_WORK TO COMPLETE:_
a. Summarize the pier memoir below in two sentences.
b. Answer these questions using the pier memoir below.
(i) Which school held its Speech Day and Prize Giving in the Pier theater?
(ii) Who played the electric violin in Family?
(iii) What did the writer use to buy Family's first album?
c. For each statement, decide whether it agrees with the pier memoir below, and support your answer with a quotation from it.
(i) The writer moved to London after the gig on July 17, 1968.
(ii) Family was a well-known band at the time of the gig.
(iii) The writer stopped following Family before going to university.
··· QUOTED TEXT
At the centre of the Pier there was a theatre that originally housed a music hall.  In the early sixties I was taken to summer shows there featuring the likes of Mike and Bernie Winters, The Billy Cotton Band Show and Bob Monkhouse.  It was also used for Speech Day and Prize Giving at my first school, Mayville.  Behind the theatre, there was an open area that jutted out into the sea.  On the 17th July 1968, the last night I spent in Portsmouth before we moved up to London, it was transformed into an open air venue for a special gig.  Three cutting edge British bands playing new music were coming to town.  Apparently there were 2,500 music fans on the Pier that night, though, even through the misty eyes of nostalgic remembrance that seems to be something of an overstatement.

Opening the bill was a band called Family.  Then relatively unknown, the band was led by Roger Chapman whose strangulated vocals and manic upper body movements suggested he'd been connected to a 10,000 volt charge before taking to the stage.  Along with guitar, bass and drums, Family also included the rasping tenor sax of Jim King and the electric violin of Rick Grech.  Family blew us away as they raced through a set that included numbers taken from their eclectic first album ‘Music in a Doll’s House’.  ‘Winter’, ‘The Chase’, ‘See Through Windows’ and ‘The Breeze’ all made an immediate impact.  Varied tempos, interesting instrumental combinations and Chapman’s unique performance style instantly hooked me.  A few days later with a birthday record token I hurried to the nearest record shop and, minutes after opening time, I was back home with the album under my arm.  I retained my devotion to Family right through University, buying several of their albums and seeing them live on a number of occasions.  Chapman’s movements predicated the rise of ‘idiot dancing’ that was the direct precursor to head-banging; entertaining to watch but less alluring to indulge in.
······
··· INFORMATION GIVEN
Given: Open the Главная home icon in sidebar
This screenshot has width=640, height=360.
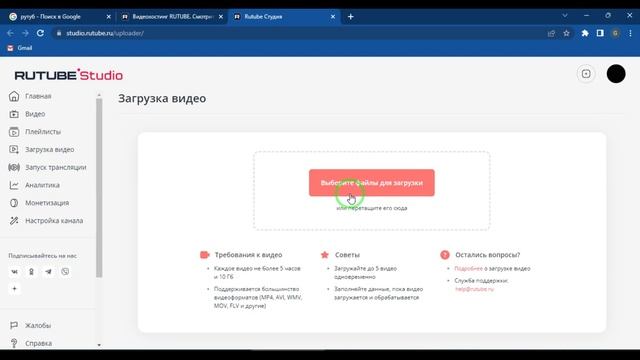Looking at the screenshot, I should (x=14, y=96).
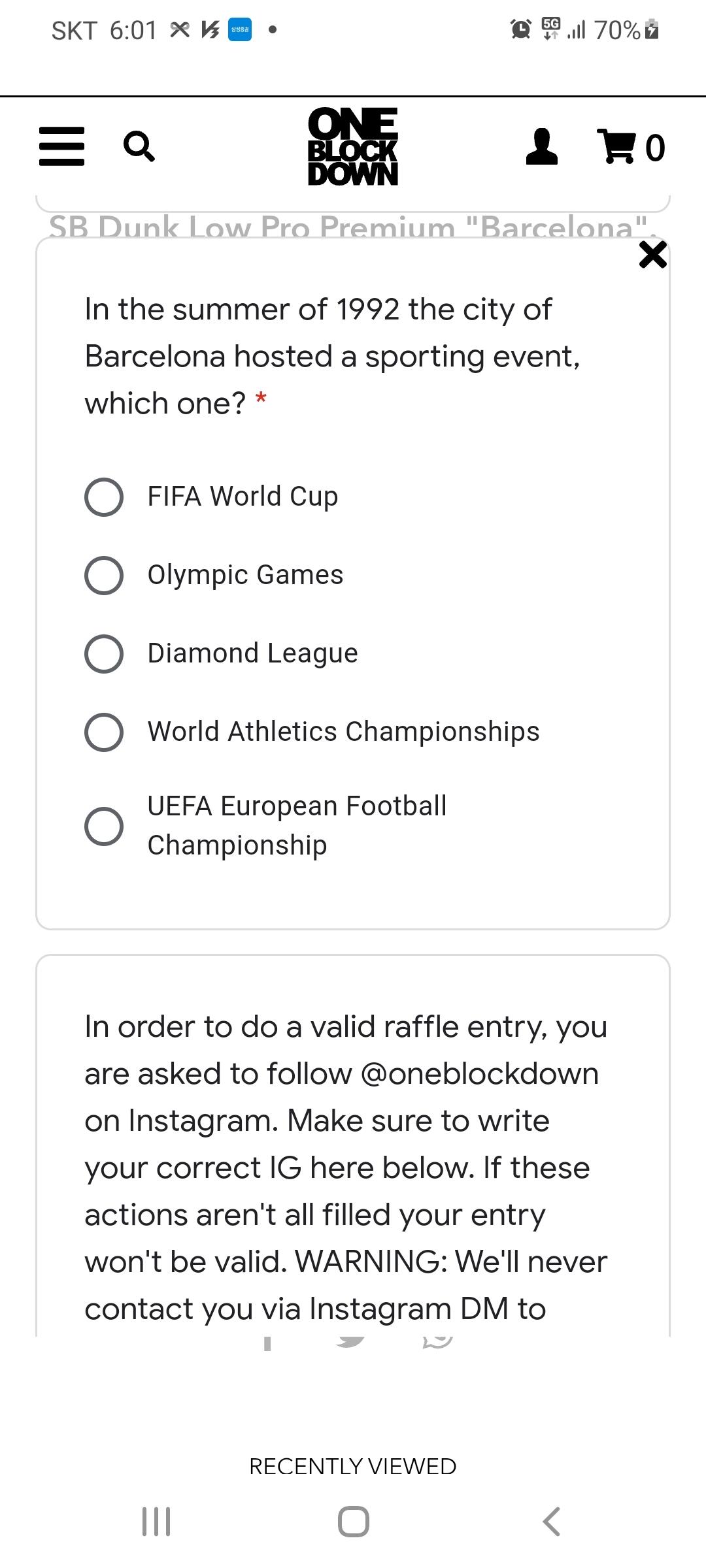
Task: Open the hamburger navigation menu
Action: [x=61, y=146]
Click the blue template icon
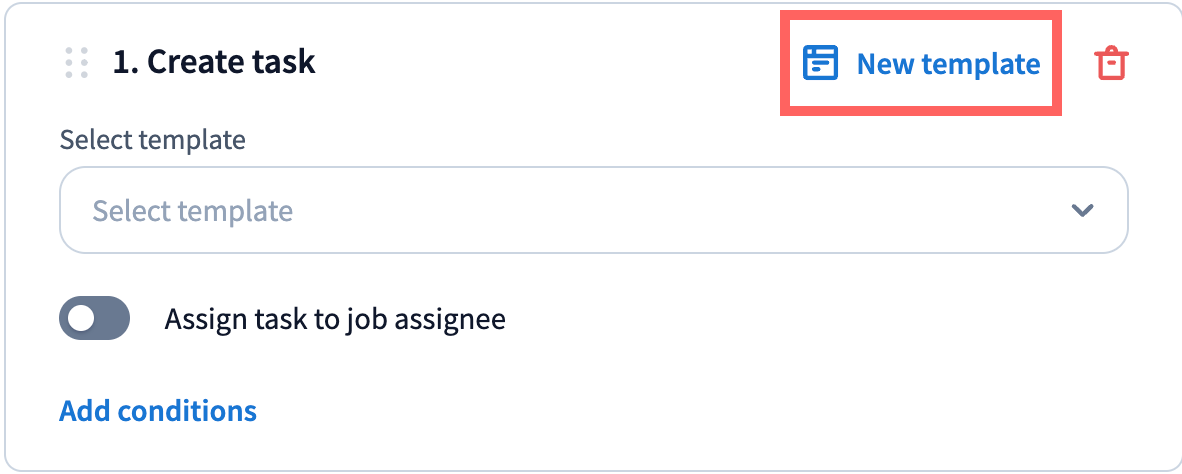Image resolution: width=1182 pixels, height=474 pixels. 820,64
······
_TASK-BY-TASK SOLUTIONS:_
a. The theater at the center of the Pier hosted summer shows the writer attended in the early sixties, and on July 17, 1968, the writer's last night in Portsmouth before moving to London, an open area behind it became an open air venue for three British bands. The opening band, Family, led by Roger Chapman, hooked the writer with a set that included numbers from their first album 'Music in a Doll's House', which the writer bought a few days later.

b.
(i) Mayville
(ii) Rick Grech
(iii) A birthday record token

c.
(i) Yes: "the last night I spent in Portsmouth before we moved up to London"
(ii) No: "Then relatively unknown"
(iii) No: "I retained my devotion to Family right through University"